Hope you had a good weekend.
It’s probably no shock to read that producing a book appealing broadly both to men and to women is no easy task. But when writing and faced with the stark reality of that, you have to ask yourself questions. I wondered (and worried) if aiming for “gender balance” – while laudable in theory – was even a reasonably achievable goal story-wise?
I think we can all smile and recognize the truth in this. A few months ago, I stumbled across a librarian who wrote on some web site that if she spotted “Great Battles of World War II” lying on the checkout desk in front of her, without even glancing at the prospective borrower she was almost 100 percent certain it would be a man. In comparison, if she saw, say, “Love Story” sitting there, when she looked up she felt she would most likely see a woman.
That distinction may be important in this sense. Due to the simple fact I knew more women who were available and willing to read the rough drafts, I had input mostly from women proofreaders. Despite my having sought to craft a tale NOT aimed primarily “at women,” I had to accept that most of those who read it pre-publication were women.
Yet that also had its upsides.
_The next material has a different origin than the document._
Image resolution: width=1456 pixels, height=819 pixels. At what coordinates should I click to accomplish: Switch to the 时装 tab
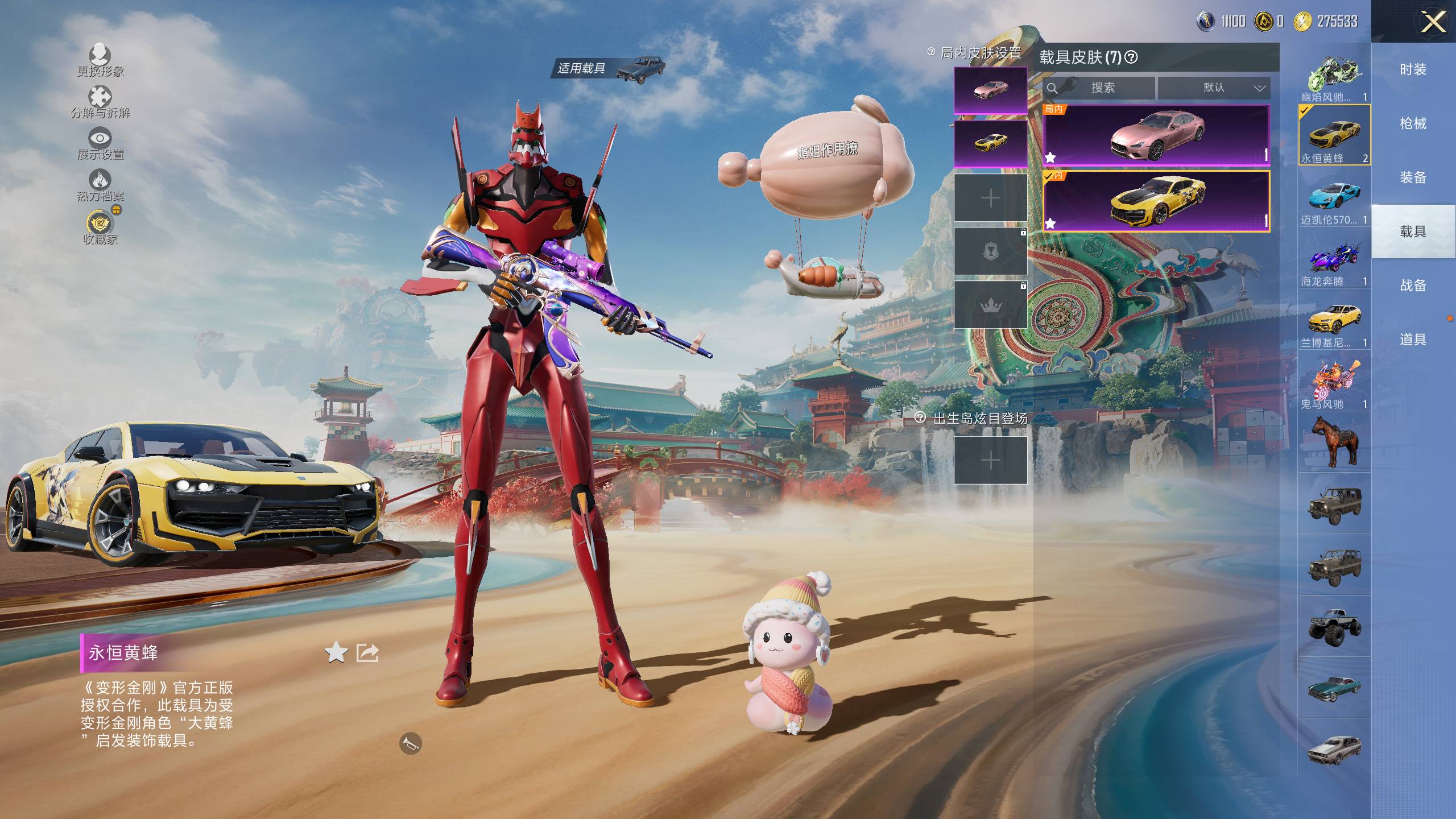tap(1413, 69)
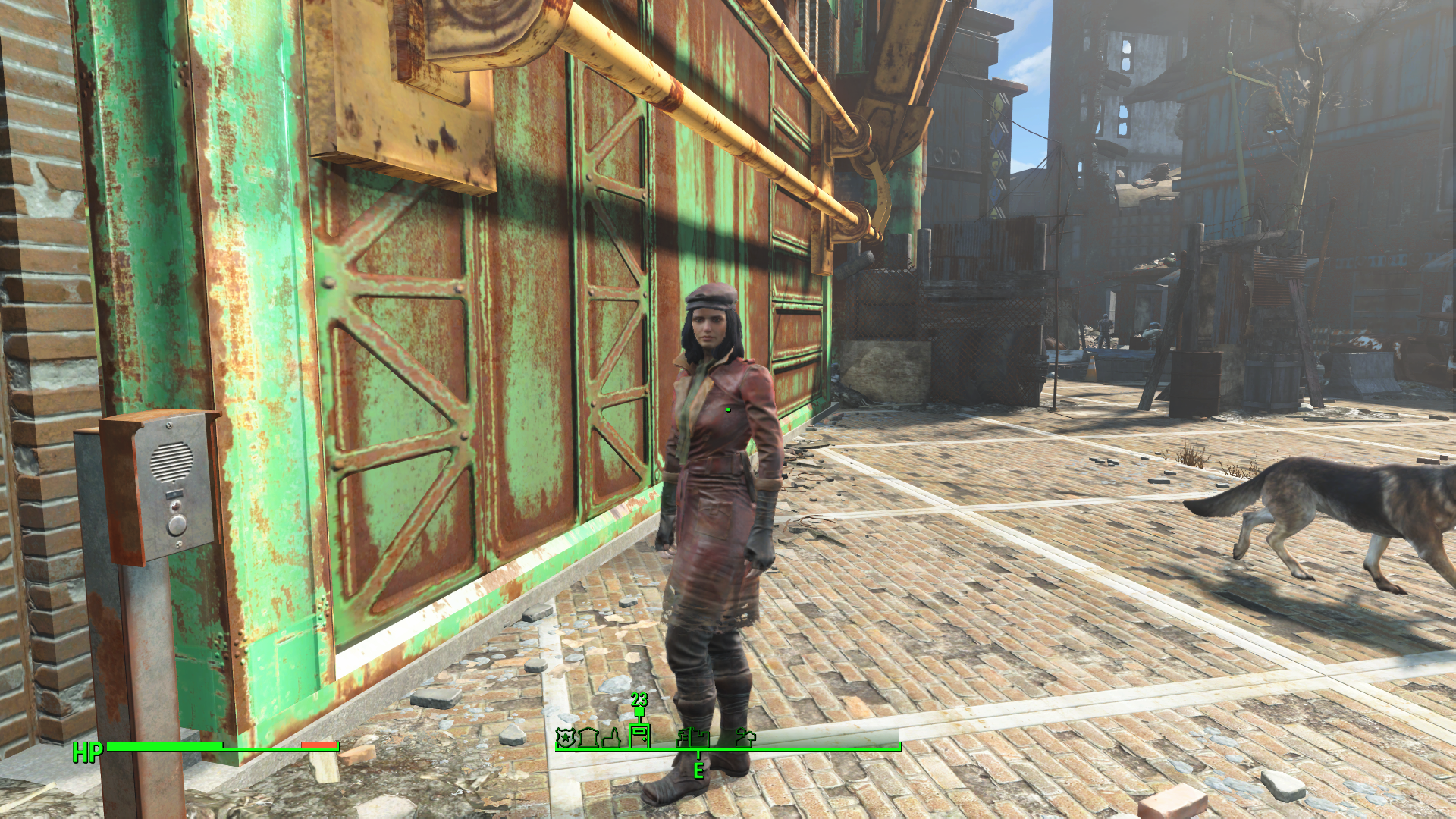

As a man, I felt I could write male characters reasonably well enough. Yet if any male writer is honest with himself, writing for women characters is quite a challenge if you hope to make them realistic. (Women authors who write for male characters no doubt have their own views on that.)
So I leaned heavily on those women proofers for advice. I was told if I was on the right track, or veering into “la-la land.” I am grateful for that help.
An example? My first proofreader, an English friend with a great eye for detail, and who knows France fairly well – but, no, she’s not the inspiration for the “Natalie” character😉 – noticed something I had composed about what a woman does in describing putting up her hair. It was a single sentence, but she caught it and disagreed with my phrasing, saying….
“That’s not quite right. I wouldn’t say that, and a French girl wouldn’t. I would describe it this way….”
That was just one of the many times a “woman’s perspective” probably helped me out more than I’ll ever know for sure. As I wrote, criticisms leveled over the years at male-produced awkward women’s dialogue, and “cardboard” women’s characterizations in various modern books and films, were never far from my mind. I did my best to avoid those pitfalls.